◆ WHAT THE EXERCISE ASKS
Format every line of the records below as a JSON list of strings, one string per line, and omit the blank lines.

◆ ENTRIES SHOWN
•••

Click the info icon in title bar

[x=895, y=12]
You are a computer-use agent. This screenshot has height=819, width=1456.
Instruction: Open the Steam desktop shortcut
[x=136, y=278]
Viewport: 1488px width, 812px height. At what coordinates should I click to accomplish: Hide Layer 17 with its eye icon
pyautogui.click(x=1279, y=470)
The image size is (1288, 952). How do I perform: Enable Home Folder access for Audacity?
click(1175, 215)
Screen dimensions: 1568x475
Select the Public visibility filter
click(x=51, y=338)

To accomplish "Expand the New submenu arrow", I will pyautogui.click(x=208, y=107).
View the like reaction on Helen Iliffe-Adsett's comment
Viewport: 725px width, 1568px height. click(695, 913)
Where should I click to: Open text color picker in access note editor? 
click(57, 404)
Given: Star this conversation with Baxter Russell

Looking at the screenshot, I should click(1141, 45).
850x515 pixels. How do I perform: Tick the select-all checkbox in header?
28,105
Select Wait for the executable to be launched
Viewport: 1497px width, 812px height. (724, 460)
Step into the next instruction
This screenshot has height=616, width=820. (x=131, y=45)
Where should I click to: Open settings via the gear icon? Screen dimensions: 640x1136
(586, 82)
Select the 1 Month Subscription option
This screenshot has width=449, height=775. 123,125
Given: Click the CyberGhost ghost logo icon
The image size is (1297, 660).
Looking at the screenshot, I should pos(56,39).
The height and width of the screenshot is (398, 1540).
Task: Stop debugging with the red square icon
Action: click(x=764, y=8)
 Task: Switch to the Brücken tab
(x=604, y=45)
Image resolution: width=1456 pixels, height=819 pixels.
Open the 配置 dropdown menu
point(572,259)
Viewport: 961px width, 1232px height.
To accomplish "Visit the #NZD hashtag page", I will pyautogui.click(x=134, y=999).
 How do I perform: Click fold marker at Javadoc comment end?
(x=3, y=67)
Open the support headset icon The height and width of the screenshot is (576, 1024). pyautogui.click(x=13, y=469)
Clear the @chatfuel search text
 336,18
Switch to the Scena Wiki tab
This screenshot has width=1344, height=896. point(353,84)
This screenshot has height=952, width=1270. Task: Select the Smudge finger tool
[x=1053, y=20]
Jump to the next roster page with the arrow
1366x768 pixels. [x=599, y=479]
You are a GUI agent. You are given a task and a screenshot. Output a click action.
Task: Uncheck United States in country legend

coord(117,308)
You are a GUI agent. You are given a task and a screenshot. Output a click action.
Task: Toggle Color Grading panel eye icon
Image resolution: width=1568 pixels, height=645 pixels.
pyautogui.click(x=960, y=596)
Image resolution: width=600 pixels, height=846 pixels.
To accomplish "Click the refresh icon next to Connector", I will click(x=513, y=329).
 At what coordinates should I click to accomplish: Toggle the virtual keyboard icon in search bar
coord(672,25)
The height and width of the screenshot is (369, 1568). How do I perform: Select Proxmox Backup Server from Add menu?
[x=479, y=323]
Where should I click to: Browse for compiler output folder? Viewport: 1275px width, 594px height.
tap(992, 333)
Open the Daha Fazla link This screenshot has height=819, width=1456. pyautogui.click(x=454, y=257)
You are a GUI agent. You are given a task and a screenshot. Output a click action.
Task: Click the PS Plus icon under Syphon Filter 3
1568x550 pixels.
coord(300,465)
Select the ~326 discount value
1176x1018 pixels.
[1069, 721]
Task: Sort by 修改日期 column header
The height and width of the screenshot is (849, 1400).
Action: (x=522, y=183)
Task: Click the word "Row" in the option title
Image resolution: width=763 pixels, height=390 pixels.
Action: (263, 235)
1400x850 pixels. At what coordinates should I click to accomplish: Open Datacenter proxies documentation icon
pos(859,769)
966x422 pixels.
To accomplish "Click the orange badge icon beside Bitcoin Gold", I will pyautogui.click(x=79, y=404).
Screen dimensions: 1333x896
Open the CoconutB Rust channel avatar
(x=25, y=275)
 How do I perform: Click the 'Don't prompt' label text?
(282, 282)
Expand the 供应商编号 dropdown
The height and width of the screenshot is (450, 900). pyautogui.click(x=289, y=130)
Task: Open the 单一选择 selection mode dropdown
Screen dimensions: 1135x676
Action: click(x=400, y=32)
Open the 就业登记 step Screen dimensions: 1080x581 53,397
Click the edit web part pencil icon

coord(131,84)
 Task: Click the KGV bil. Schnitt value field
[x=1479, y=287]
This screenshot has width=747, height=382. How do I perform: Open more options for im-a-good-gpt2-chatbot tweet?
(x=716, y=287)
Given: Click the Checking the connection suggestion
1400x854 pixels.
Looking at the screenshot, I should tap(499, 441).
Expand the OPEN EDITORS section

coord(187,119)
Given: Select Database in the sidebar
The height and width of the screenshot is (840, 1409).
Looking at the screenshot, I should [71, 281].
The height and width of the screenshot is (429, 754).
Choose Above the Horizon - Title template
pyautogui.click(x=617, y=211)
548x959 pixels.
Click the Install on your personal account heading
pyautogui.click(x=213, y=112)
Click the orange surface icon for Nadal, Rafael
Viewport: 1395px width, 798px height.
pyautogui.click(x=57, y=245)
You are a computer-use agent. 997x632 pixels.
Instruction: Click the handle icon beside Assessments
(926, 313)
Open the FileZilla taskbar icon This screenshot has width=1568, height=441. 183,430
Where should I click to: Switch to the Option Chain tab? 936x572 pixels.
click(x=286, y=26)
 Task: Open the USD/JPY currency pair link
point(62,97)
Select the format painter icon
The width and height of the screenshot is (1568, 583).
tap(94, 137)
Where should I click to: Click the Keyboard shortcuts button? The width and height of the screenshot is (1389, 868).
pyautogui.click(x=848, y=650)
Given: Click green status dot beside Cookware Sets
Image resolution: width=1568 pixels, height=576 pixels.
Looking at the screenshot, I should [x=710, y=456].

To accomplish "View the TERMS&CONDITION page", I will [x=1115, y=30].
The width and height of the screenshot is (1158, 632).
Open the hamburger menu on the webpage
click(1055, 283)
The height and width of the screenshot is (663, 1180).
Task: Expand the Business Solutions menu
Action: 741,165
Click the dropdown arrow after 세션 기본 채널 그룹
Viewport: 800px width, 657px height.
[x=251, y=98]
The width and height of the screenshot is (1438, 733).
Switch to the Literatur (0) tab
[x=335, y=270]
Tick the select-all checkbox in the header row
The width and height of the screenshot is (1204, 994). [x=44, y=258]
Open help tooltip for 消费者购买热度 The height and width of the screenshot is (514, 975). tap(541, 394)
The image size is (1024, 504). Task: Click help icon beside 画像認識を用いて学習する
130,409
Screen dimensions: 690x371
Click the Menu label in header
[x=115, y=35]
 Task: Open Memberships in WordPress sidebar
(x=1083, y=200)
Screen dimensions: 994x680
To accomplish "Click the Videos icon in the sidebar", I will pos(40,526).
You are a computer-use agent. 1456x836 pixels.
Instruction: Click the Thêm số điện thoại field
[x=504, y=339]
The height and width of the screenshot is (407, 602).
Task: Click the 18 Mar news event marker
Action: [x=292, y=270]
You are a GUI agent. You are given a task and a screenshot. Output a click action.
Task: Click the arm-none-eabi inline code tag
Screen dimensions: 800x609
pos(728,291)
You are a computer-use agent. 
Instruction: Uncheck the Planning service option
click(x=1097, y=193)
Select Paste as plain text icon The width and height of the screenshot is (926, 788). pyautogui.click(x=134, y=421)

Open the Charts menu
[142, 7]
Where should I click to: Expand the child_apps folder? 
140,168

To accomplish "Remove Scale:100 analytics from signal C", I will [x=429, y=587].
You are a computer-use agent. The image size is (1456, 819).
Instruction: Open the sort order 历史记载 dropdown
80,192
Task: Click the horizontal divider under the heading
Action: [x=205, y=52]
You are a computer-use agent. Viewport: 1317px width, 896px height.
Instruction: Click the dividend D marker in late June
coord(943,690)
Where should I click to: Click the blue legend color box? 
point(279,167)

•••

◆ RESPONSE BELOW
[
  "Click the info icon in title bar",
  "[x=895, y=12]",
  "You are a computer-use agent. This screenshot has height=819, width=1456.",
  "Instruction: Open the Steam desktop shortcut",
  "[x=136, y=278]",
  "Viewport: 1488px width, 812px height. At what coordinates should I click to accomplish: Hide Layer 17 with its eye icon",
  "pyautogui.click(x=1279, y=470)",
  "The image size is (1288, 952). How do I perform: Enable Home Folder access for Audacity?",
  "click(1175, 215)",
  "Screen dimensions: 1568x475",
  "Select the Public visibility filter",
  "click(x=51, y=338)",
  "To accomplish \"Expand the New submenu arrow\", I will pyautogui.click(x=208, y=107).",
  "View the like reaction on Helen Iliffe-Adsett's comment",
  "Viewport: 725px width, 1568px height. click(695, 913)",
  "Where should I click to: Open text color picker in access note editor? ",
  "click(57, 404)",
  "Given: Star this conversation with Baxter Russell",
  "Looking at the screenshot, I should click(1141, 45).",
  "850x515 pixels. How do I perform: Tick the select-all checkbox in header?",
  "28,105",
  "Select Wait for the executable to be launched",
  "Viewport: 1497px width, 812px height. (724, 460)",
  "Step into the next instruction",
  "This screenshot has height=616, width=820. (x=131, y=45)",
  "Where should I click to: Open settings via the gear icon? Screen dimensions: 640x1136",
  "(586, 82)",
  "Select the 1 Month Subscription option",
  "This screenshot has width=449, height=775. 123,125",
  "Given: Click the CyberGhost ghost logo icon",
  "The image size is (1297, 660).",
  "Looking at the screenshot, I should pos(56,39).",
  "The height and width of the screenshot is (398, 1540).",
  "Task: Stop debugging with the red square icon",
  "Action: click(x=764, y=8)",
  " Task: Switch to the Brücken tab",
  "(x=604, y=45)",
  "Image resolution: width=1456 pixels, height=819 pixels.",
  "Open the 配置 dropdown menu",
  "point(572,259)",
  "Viewport: 961px width, 1232px height.",
  "To accomplish \"Visit the #NZD hashtag page\", I will pyautogui.click(x=134, y=999).",
  " How do I perform: Click fold marker at Javadoc comment end?",
  "(x=3, y=67)",
  "Open the support headset icon The height and width of the screenshot is (576, 1024). pyautogui.click(x=13, y=469)",
  "Clear the @chatfuel search text",
  " 336,18",
  "Switch to the Scena Wiki tab",
  "This screenshot has width=1344, height=896. point(353,84)",
  "This screenshot has height=952, width=1270. Task: Select the Smudge finger tool",
  "[x=1053, y=20]",
  "Jump to the next roster page with the arrow",
  "1366x768 pixels. [x=599, y=479]",
  "You are a GUI agent. You are given a task and a screenshot. Output a click action.",
  "Task: Uncheck United States in country legend",
  "coord(117,308)",
  "You are a GUI agent. You are given a task and a screenshot. Output a click action.",
  "Task: Toggle Color Grading panel eye icon",
  "Image resolution: width=1568 pixels, height=645 pixels.",
  "pyautogui.click(x=960, y=596)",
  "Image resolution: width=600 pixels, height=846 pixels.",
  "To accomplish \"Click the refresh icon next to Connector\", I will click(x=513, y=329).",
  " At what coordinates should I click to accomplish: Toggle the virtual keyboard icon in search bar",
  "coord(672,25)",
  "The height and width of the screenshot is (369, 1568). How do I perform: Select Proxmox Backup Server from Add menu?",
  "[x=479, y=323]",
  "Where should I click to: Browse for compiler output folder? Viewport: 1275px width, 594px height.",
  "tap(992, 333)",
  "Open the Daha Fazla link This screenshot has height=819, width=1456. pyautogui.click(x=454, y=257)",
  "You are a GUI agent. You are given a task and a screenshot. Output a click action.",
  "Task: Click the PS Plus icon under Syphon Filter 3",
  "1568x550 pixels.",
  "coord(300,465)",
  "Select the ~326 discount value",
  "1176x1018 pixels.",
  "[1069, 721]",
  "Task: Sort by 修改日期 column header",
  "The height and width of the screenshot is (849, 1400).",
  "Action: (x=522, y=183)",
  "Task: Click the word \"Row\" in the option title",
  "Image resolution: width=763 pixels, height=390 pixels.",
  "Action: (263, 235)",
  "1400x850 pixels. At what coordinates should I click to accomplish: Open Datacenter proxies documentation icon",
  "pos(859,769)",
  "966x422 pixels.",
  "To accomplish \"Click the orange badge icon beside Bitcoin Gold\", I will pyautogui.click(x=79, y=404).",
  "Screen dimensions: 1333x896",
  "Open the CoconutB Rust channel avatar",
  "(x=25, y=275)",
  " How do I perform: Click the 'Don't prompt' label text?",
  "(282, 282)",
  "Expand the 供应商编号 dropdown",
  "The height and width of the screenshot is (450, 900). pyautogui.click(x=289, y=130)",
  "Task: Open the 单一选择 selection mode dropdown",
  "Screen dimensions: 1135x676",
  "Action: click(x=400, y=32)",
  "Open the 就业登记 step Screen dimensions: 1080x581 53,397",
  "Click the edit web part pencil icon",
  "coord(131,84)",
  " Task: Click the KGV bil. Schnitt value field",
  "[x=1479, y=287]",
  "This screenshot has width=747, height=382. How do I perform: Open more options for im-a-good-gpt2-chatbot tweet?",
  "(x=716, y=287)",
  "Given: Click the Checking the connection suggestion",
  "1400x854 pixels.",
  "Looking at the screenshot, I should tap(499, 441).",
  "Expand the OPEN EDITORS section",
  "coord(187,119)",
  "Given: Select Database in the sidebar",
  "The height and width of the screenshot is (840, 1409).",
  "Looking at the screenshot, I should [71, 281].",
  "The height and width of the screenshot is (429, 754).",
  "Choose Above the Horizon - Title template",
  "pyautogui.click(x=617, y=211)",
  "548x959 pixels.",
  "Click the Install on your personal account heading",
  "pyautogui.click(x=213, y=112)",
  "Click the orange surface icon for Nadal, Rafael",
  "Viewport: 1395px width, 798px height.",
  "pyautogui.click(x=57, y=245)",
  "You are a computer-use agent. 997x632 pixels.",
  "Instruction: Click the handle icon beside Assessments",
  "(926, 313)",
  "Open the FileZilla taskbar icon This screenshot has width=1568, height=441. 183,430",
  "Where should I click to: Switch to the Option Chain tab? 936x572 pixels.",
  "click(x=286, y=26)",
  " Task: Open the USD/JPY currency pair link",
  "point(62,97)",
  "Select the format painter icon",
  "The width and height of the screenshot is (1568, 583).",
  "tap(94, 137)",
  "Where should I click to: Click the Keyboard shortcuts button? The width and height of the screenshot is (1389, 868).",
  "pyautogui.click(x=848, y=650)",
  "Given: Click green status dot beside Cookware Sets",
  "Image resolution: width=1568 pixels, height=576 pixels.",
  "Looking at the screenshot, I should [x=710, y=456].",
  "To accomplish \"View the TERMS&CONDITION page\", I will [x=1115, y=30].",
  "The width and height of the screenshot is (1158, 632).",
  "Open the hamburger menu on the webpage",
  "click(1055, 283)",
  "The height and width of the screenshot is (663, 1180).",
  "Task: Expand the Business Solutions menu",
  "Action: 741,165",
  "Click the dropdown arrow after 세션 기본 채널 그룹",
  "Viewport: 800px width, 657px height.",
  "[x=251, y=98]",
  "The width and height of the screenshot is (1438, 733).",
  "Switch to the Literatur (0) tab",
  "[x=335, y=270]",
  "Tick the select-all checkbox in the header row",
  "The width and height of the screenshot is (1204, 994). [x=44, y=258]",
  "Open help tooltip for 消费者购买热度 The height and width of the screenshot is (514, 975). tap(541, 394)",
  "The image size is (1024, 504). Task: Click help icon beside 画像認識を用いて学習する",
  "130,409",
  "Screen dimensions: 690x371",
  "Click the Menu label in header",
  "[x=115, y=35]",
  " Task: Open Memberships in WordPress sidebar",
  "(x=1083, y=200)",
  "Screen dimensions: 994x680",
  "To accomplish \"Click the Videos icon in the sidebar\", I will pos(40,526).",
  "You are a computer-use agent. 1456x836 pixels.",
  "Instruction: Click the Thêm số điện thoại field",
  "[x=504, y=339]",
  "The height and width of the screenshot is (407, 602).",
  "Task: Click the 18 Mar news event marker",
  "Action: [x=292, y=270]",
  "You are a GUI agent. You are given a task and a screenshot. Output a click action.",
  "Task: Click the arm-none-eabi inline code tag",
  "Screen dimensions: 800x609",
  "pos(728,291)",
  "You are a computer-use agent. ",
  "Instruction: Uncheck the Planning service option",
  "click(x=1097, y=193)",
  "Select Paste as plain text icon The width and height of the screenshot is (926, 788). pyautogui.click(x=134, y=421)",
  "Open the Charts menu",
  "[142, 7]",
  "Where should I click to: Expand the child_apps folder? ",
  "140,168",
  "To accomplish \"Remove Scale:100 analytics from signal C\", I will [x=429, y=587].",
  "You are a computer-use agent. The image size is (1456, 819).",
  "Instruction: Open the sort order 历史记载 dropdown",
  "80,192",
  "Task: Click the horizontal divider under the heading",
  "Action: [x=205, y=52]",
  "You are a computer-use agent. Viewport: 1317px width, 896px height.",
  "Instruction: Click the dividend D marker in late June",
  "coord(943,690)",
  "Where should I click to: Click the blue legend color box? ",
  "point(279,167)"
]